Overspending in NHS trusts across England totalled £822m (€1,2bn, $1,3bn) over the past year, more than seven times as much as 2014's figure of £115m.
The amount of excessive spending by health trusts was published by health regulator Monitor shortly after the government announced an 11% decrease in overall public overspending.
"The last financial year was exceptionally challenging for the foundation trust sector, and it is clear the current one is following the same pattern," Monitor chief executive David Bennett warned.
"The sector can no longer afford to operate on a business as usual basis and we all need to redouble our efforts to deliver substantial efficiency gains in order to ensure patients get the services they need."

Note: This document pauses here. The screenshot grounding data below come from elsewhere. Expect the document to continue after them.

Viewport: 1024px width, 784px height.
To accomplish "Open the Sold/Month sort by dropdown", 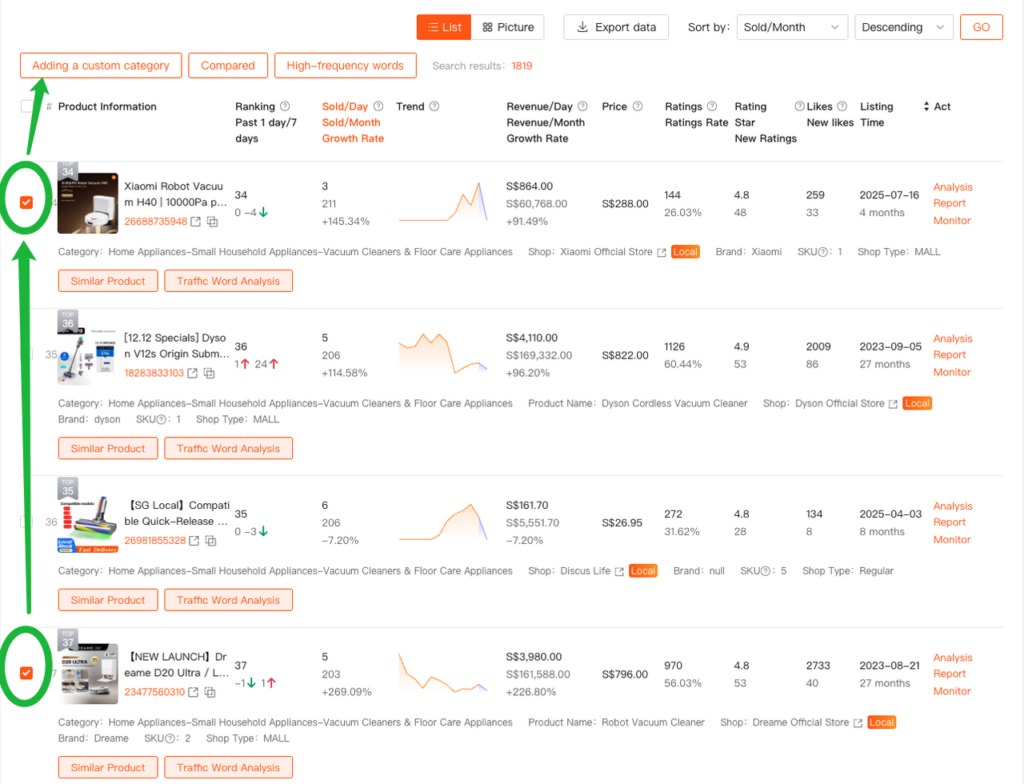I will [x=793, y=27].

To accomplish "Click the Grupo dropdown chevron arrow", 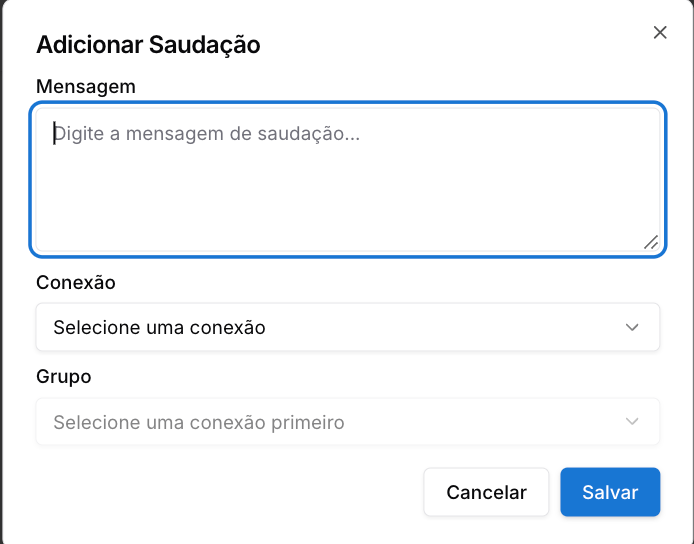I will [632, 421].
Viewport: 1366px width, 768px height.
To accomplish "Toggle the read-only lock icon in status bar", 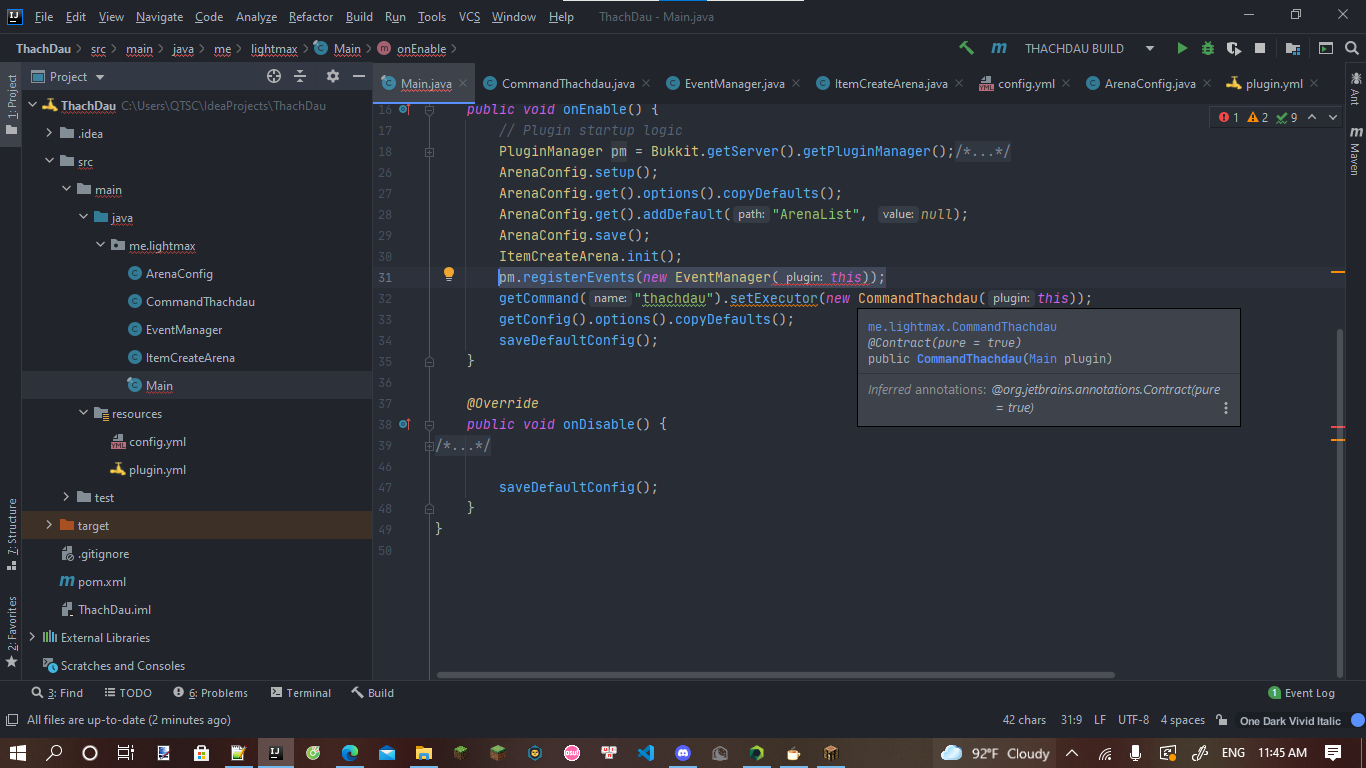I will coord(1221,720).
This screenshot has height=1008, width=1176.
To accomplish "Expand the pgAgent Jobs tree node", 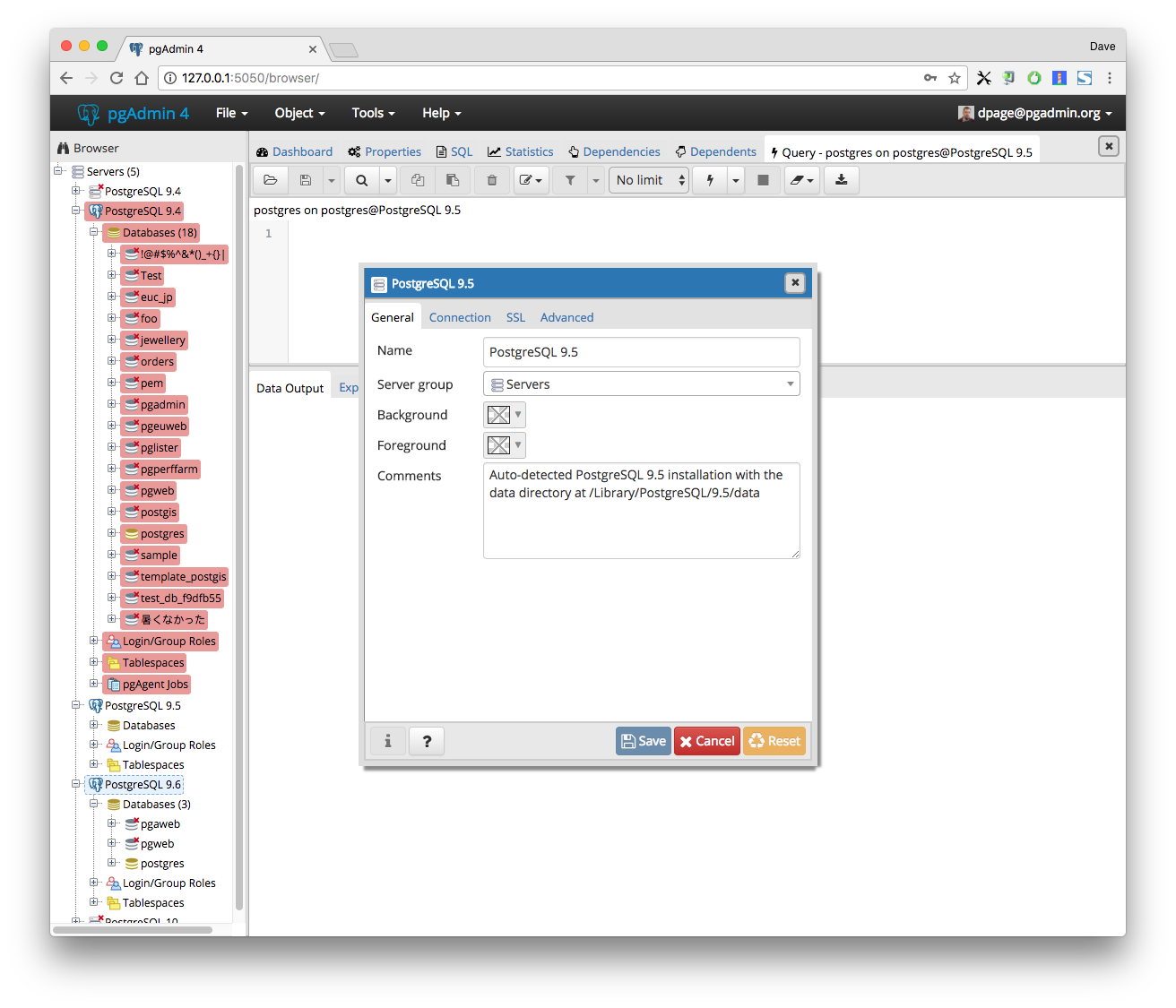I will [x=94, y=684].
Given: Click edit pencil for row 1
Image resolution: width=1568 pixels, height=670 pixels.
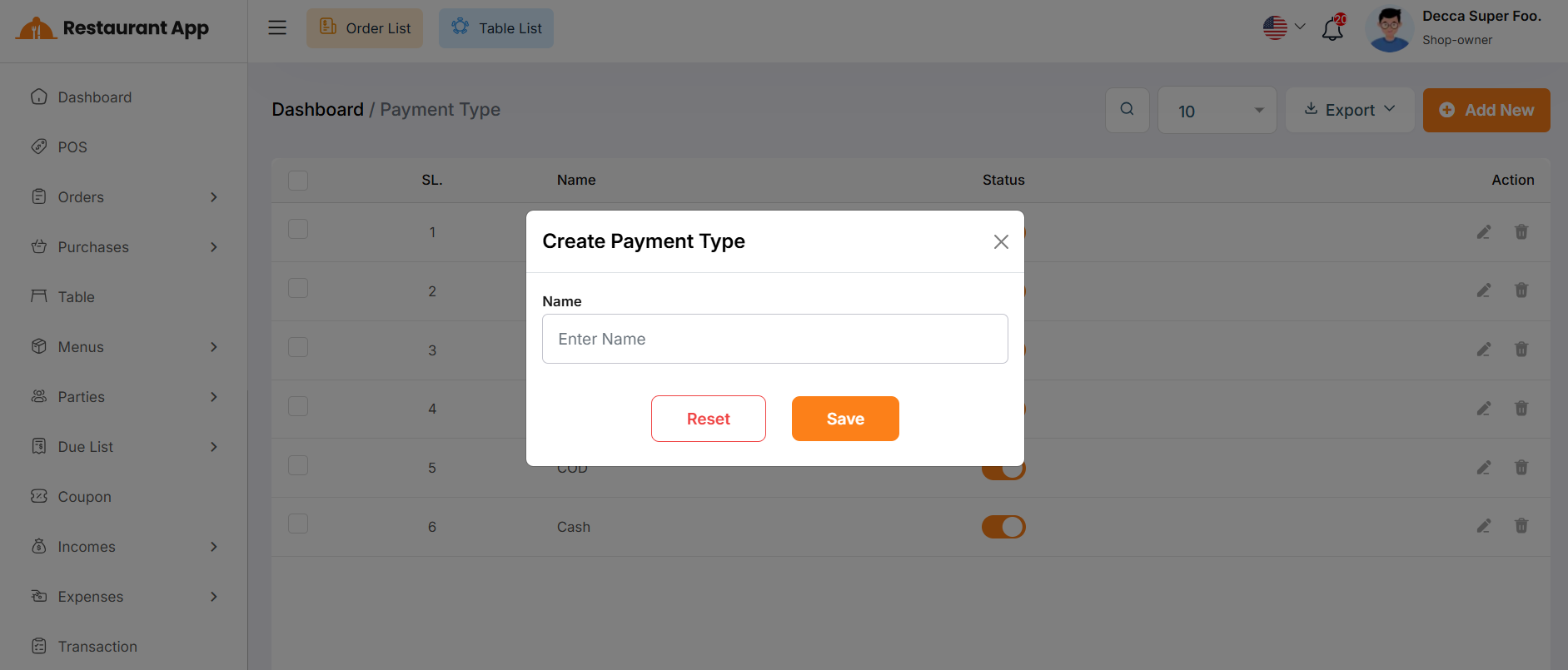Looking at the screenshot, I should pyautogui.click(x=1483, y=232).
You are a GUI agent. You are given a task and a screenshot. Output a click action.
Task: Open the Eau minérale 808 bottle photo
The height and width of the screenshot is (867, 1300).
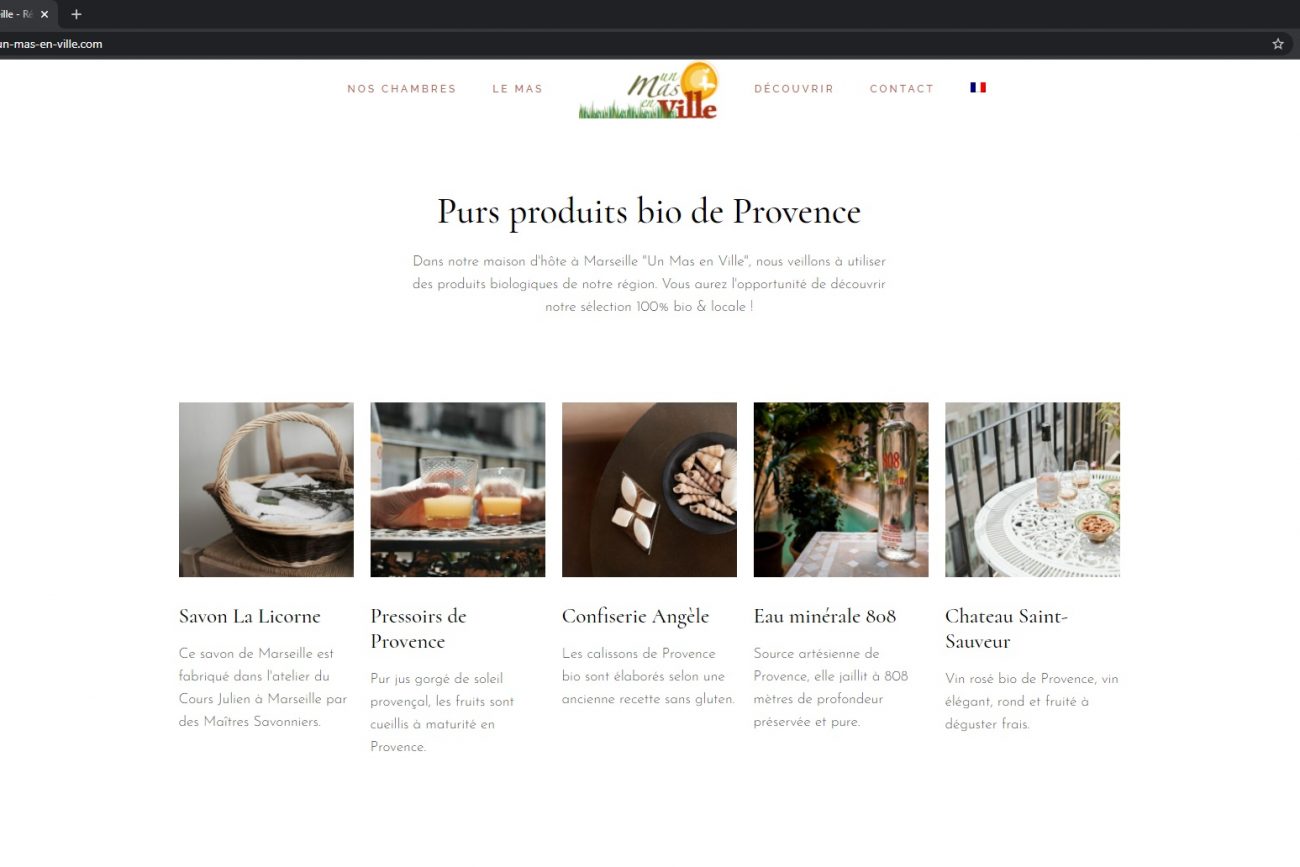(841, 490)
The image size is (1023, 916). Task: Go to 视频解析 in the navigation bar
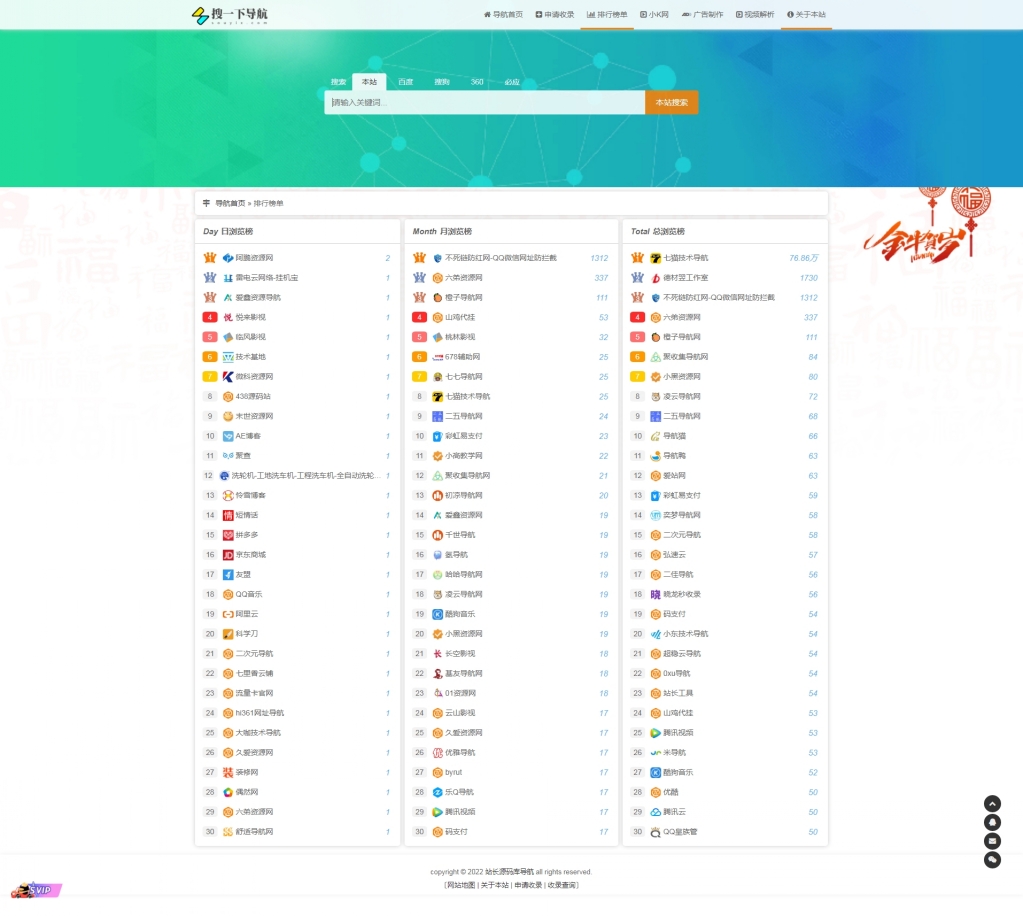(755, 15)
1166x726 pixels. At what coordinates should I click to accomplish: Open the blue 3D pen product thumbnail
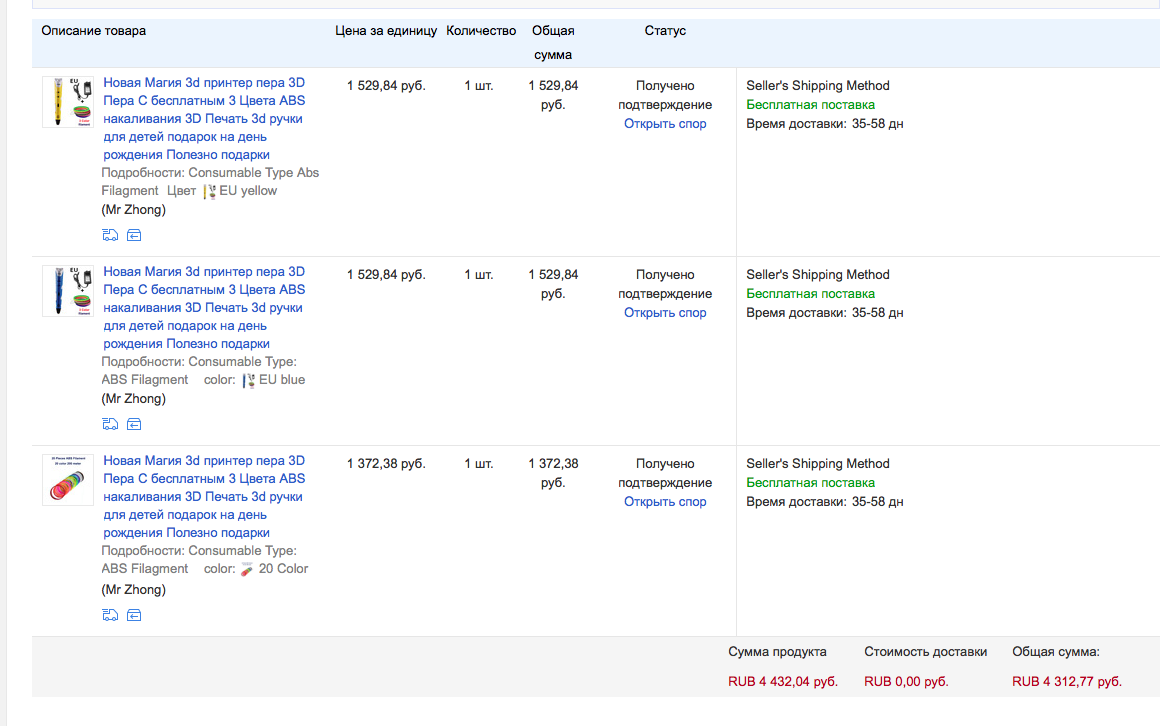point(67,291)
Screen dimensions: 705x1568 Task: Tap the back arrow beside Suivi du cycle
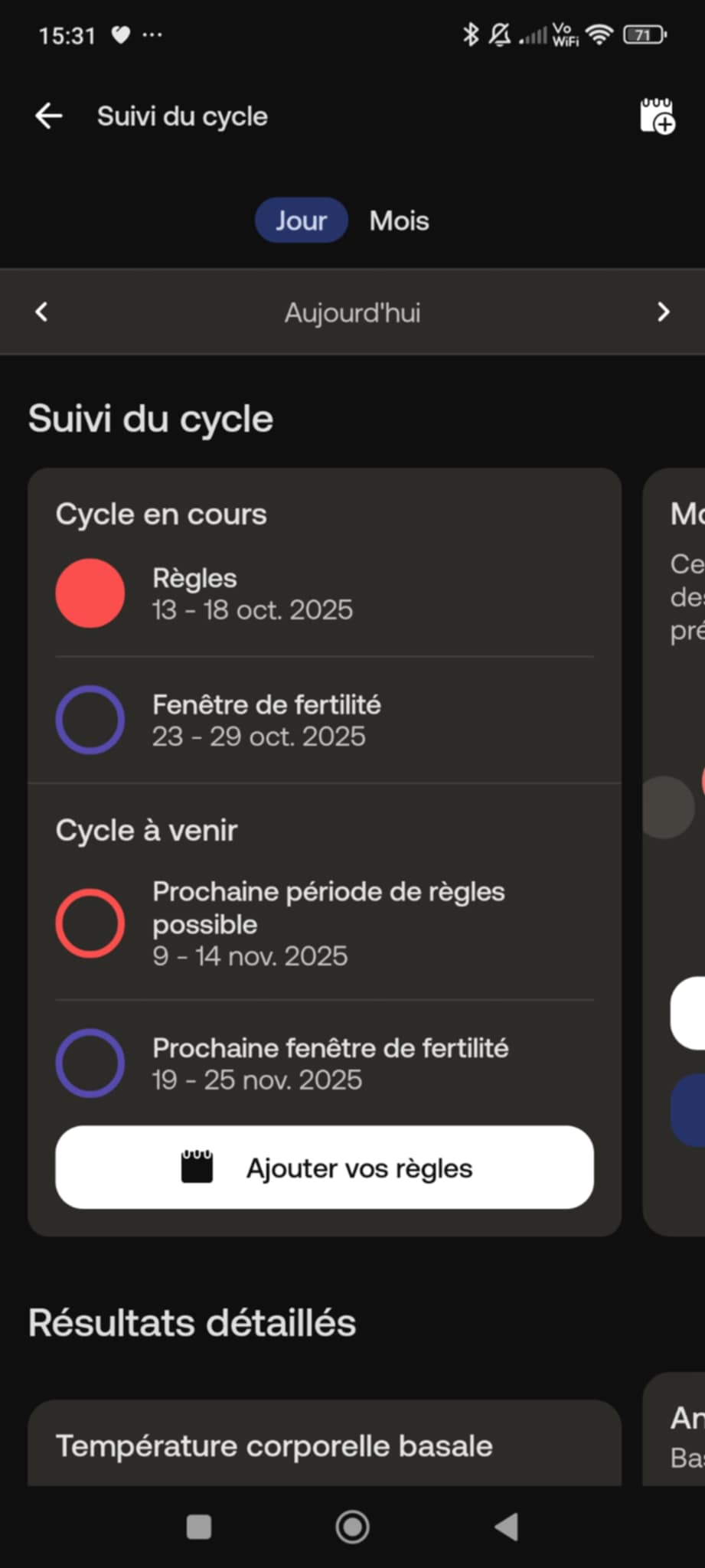(49, 116)
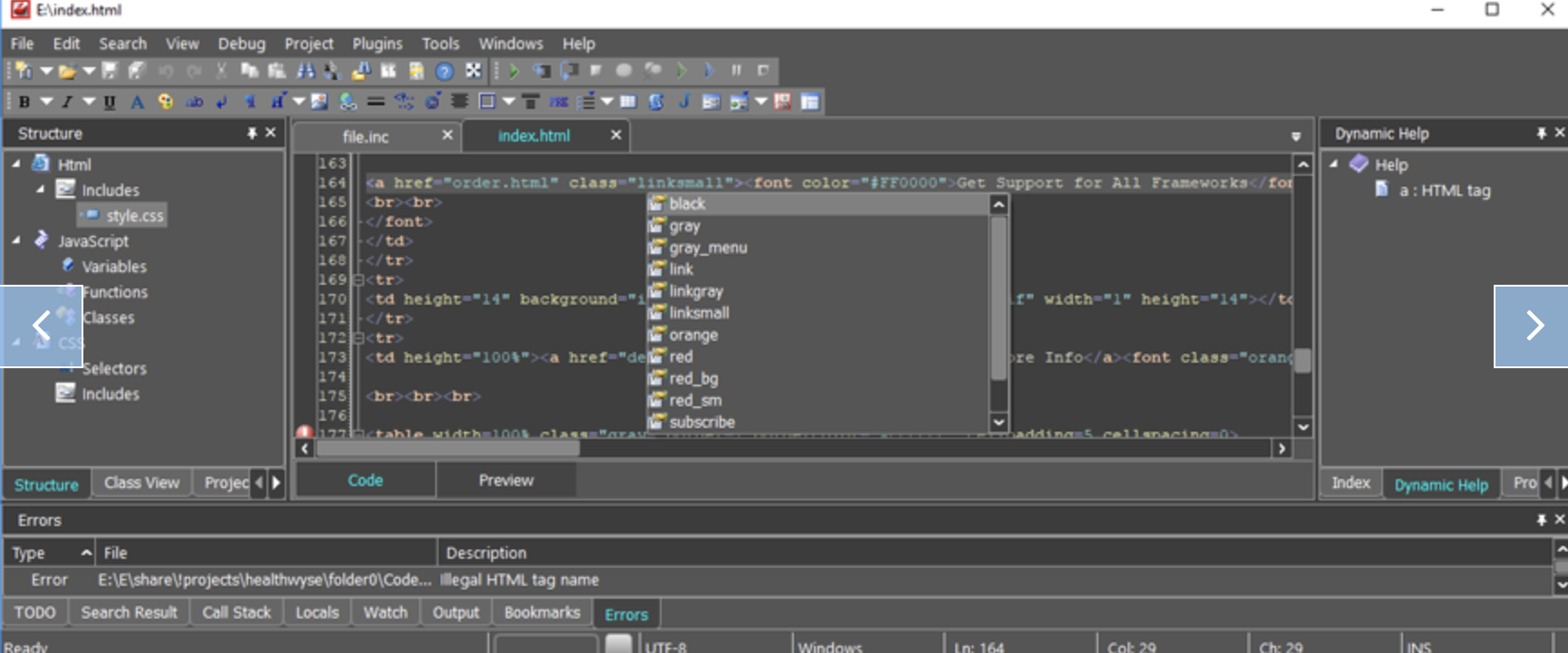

Richard Murray, director of policy at health care charity the King's Fund, said without the government's significant extra investments over the past year, the scenario would be even worse.
"These deficits have occurred despite substantial extra money provided by government, without which the position would have been much worse," he said.
Murray stated the figures were the results of an increasing demand for health services and a higher amount of nurses hired against a lower income for the trusts because of cuts made by the government.
"Plugging the growing black hole in NHS finances must now be an urgent priority for the government," he said. "There is a real prospect of deficits snowballing and, unless the government finds extra money, an accelerating decline in NHS performance and a deterioration in patient care."
Analysis by Monitor found that over the past year, the trusts treated more than half a million more emergency in-patients than the year before, bringing the total to a record breaking 10.7 million patients.
Meanwhile, during the same period, the sector failed to meet the target of admitting or treating 95% of accident and emergency patients within four hours. In the last quarter of the year, only 91.6% were seen within the four-hour limit, the lowest quarterly performance ever.
NHS England analysis showed rising A&E admissions were a major factor in the poor overall performance of the past year.
Murray added: "Attention will now turn to the current financial year, with signs suggesting that the position is continuing to deteriorate."